As part of the O&M contract, KIOCL would get around Rs 25-30 crore annually. It would also save another Rs 40 crore per annum in terms of maintenance cost towards its mining and beneficiation plant at Kudremukh. The company recently concluded a deal with Chennai-based Annam Steels Private Ltd for disposal of its mining and beneficiation plant machinery and other equipment for a consideration of Rs 277 crore.

“As we do not have captive mines, we are sourcing iron ore from NMDC’s Bailadila mines in Chhattisgarh at a very high landed cost of Rs 5,500 per tonne. We are running our pellet plant even though our margins are very thin because it helps us keep our plant running. As our pellet standards are high, we are able to command Rs 600-1,000 per tonne higher price compared to other pellet makers in eastern sector,” Chatterjee said.

For June 2014, the KIOCL has fixed Rs 8,250 per tonne of pellets as against Rs 7,700 per tonne charged by others in the eastern sector.

“Ever since the mining was stopped at Kudremukh, the company has struggled to sustain manpower cost and maintain profitability.
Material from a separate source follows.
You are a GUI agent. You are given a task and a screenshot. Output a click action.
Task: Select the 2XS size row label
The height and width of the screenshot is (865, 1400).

Last two years, we have struggled to become profitable by giving golden handshake to 300 employees. We have economised our costs by taking these measures,” he said.

For 2013-14, the KIOCL produced 1.7 mn tonnes of pellets and is looking to make full use of its capacity of 3.5 mn tonnes at Mangalore plant. In this direction, the company is in advanced talks with an Iranian government firm for importing iron ore fines.

It intends to import fines, convert into pellets and export back to Iran.